When Bart Layton was deciding which of John James Audubon’s paintings to showcase in his new film American Animals, about the half-baked, real-life 2004 heist by four college sophomores in Kentucky trying to steal an original four-volume folio of Birds of America, he knew some people in his audience might not be well-versed in the history of ornithological illustration. So, the British director went with the one he considered “iconic”: the American Flamingo. “People who are not familiar with Audubon will see that and say, ‘Oh, right, it's that guy,’ ” Layton explains.
Throughout the first half of the film, the poised flamingo, one of the 435 bird species that make up Birds of America, plays a starring role. It’s the image we see when quiet art student Spencer Reinhard (played by Barry Keoghan) first sets eyes on the glass-encased tome during a freshman-orientation tour of Transylvania University’s rare books room, while the librarian (Ann Dowd) explains that the volumes are worth millions. As he, his childhood friend Warren Lipka (Evan Peters), and two other friends sketch out how they’ll gain access to the collections room and snatch the books in broad daylight, the flamingo painting resurfaces in their hyper-idealized fantasy. And when a reluctant Reinhard is on the verge of backing out, the night before the crime is set to go down, it’s an eerie vision of a ghost-like flamingo standing in a suburban street that gets him back in the game.
But in the scene in which the would-be robbers finally arrive at the library, the book is open not to the flamingo, but to Audubon’s illustration of a pair of Peregrine Falcons tearing a duck apart. It’s a violent image to anchor how the zany caper—the foursome even gave each other color-coded names, Reservoir Dogs-style—was in reality a brutal act: The scheme hinged on Lipka tasering and tying up the librarian in charge of the collection. “That’s [the moment when] decent, supposedly well-educated young men become animals,” Layton says.
The contents of Birds of America, which Audubon painted after setting off from his Kentucky home in the 1820s, were always incidental to the crime; to Reinhard and Lipka, the book was just something valuable that could be taken. But Layton says that as he researched Audubon’s life and viewed the folios in preparation for the film, he began to see a deeper connection. “It wasn't until I got into it that I realized the symbolism of the artwork—and of Audubon himself,” Layton says. The question that drives the narrative is the same one that the public and the young men’s families were asking back when the crime was committed: What would possess four set-up-for-success college kids to attempt a scheme so clearly disastrous? More than a decade later, the film offers an answer, in part through interstitial documentary-style interviews with the actual perpetrators. Essentially, it concludes, it was 21st-century middle-class ennui—a drive to do something remarkable, something big.
“We're living in a culture where being average is no longer acceptable. There’s an increasing pressure to leave a mark on the world,” Layton says.
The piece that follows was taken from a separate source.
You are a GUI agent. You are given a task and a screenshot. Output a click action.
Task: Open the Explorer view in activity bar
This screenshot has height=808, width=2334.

Reinhard, in particular, “kind of wanted to be Audubon.” “He wanted to find his artistic purpose,” the director says. “But instead of going off into the wild and finding out what he's made of, he chose this very ill-advised misadventure.” In the end, the culprits dropped the 50-pound Birds of America volumes in the stairwell as they fled, and only got away from the library with a first edition of Darwin’s On the Origin of Species and some Audubon pencil sketches. They were caught a couple months later.
Related: Want your own Audubon art? Download our free, high-resolution Birds of America prints here.
After spending seven years behind bars, Reinhard himself sees a certain affinity with Audubon, albeit in a different way. As the film’s coda notes, he’s now a working artist and often paints birds. Reinhard, who lives in Colombia with his wife and young daughter, tells Audubon that he first began to take an interest in birds in prison, when he started to notice the different sparrows in the yard. After he was released, it became a full-blown hobby. He began incorporating herons and other species into his artwork, some of which is inspired by Audubon, whose story Reinhard has taken a deep interest in since the heist.
When Audubon set out into the wilderness, he was at a low point in life: His business had failed and he had been thrown in jail for his debts. “This mission to go out and paint all the birds in North America was his last chance to kind of salvage his life,” Reinhard says—a feeling he now understands, as he tries to pay tribute in a healthy way. “Maybe my relationship to Audubon,” he adds, “is trying to make up for whatever pain I caused with that crime."
American Animals is now playing in limited theaters.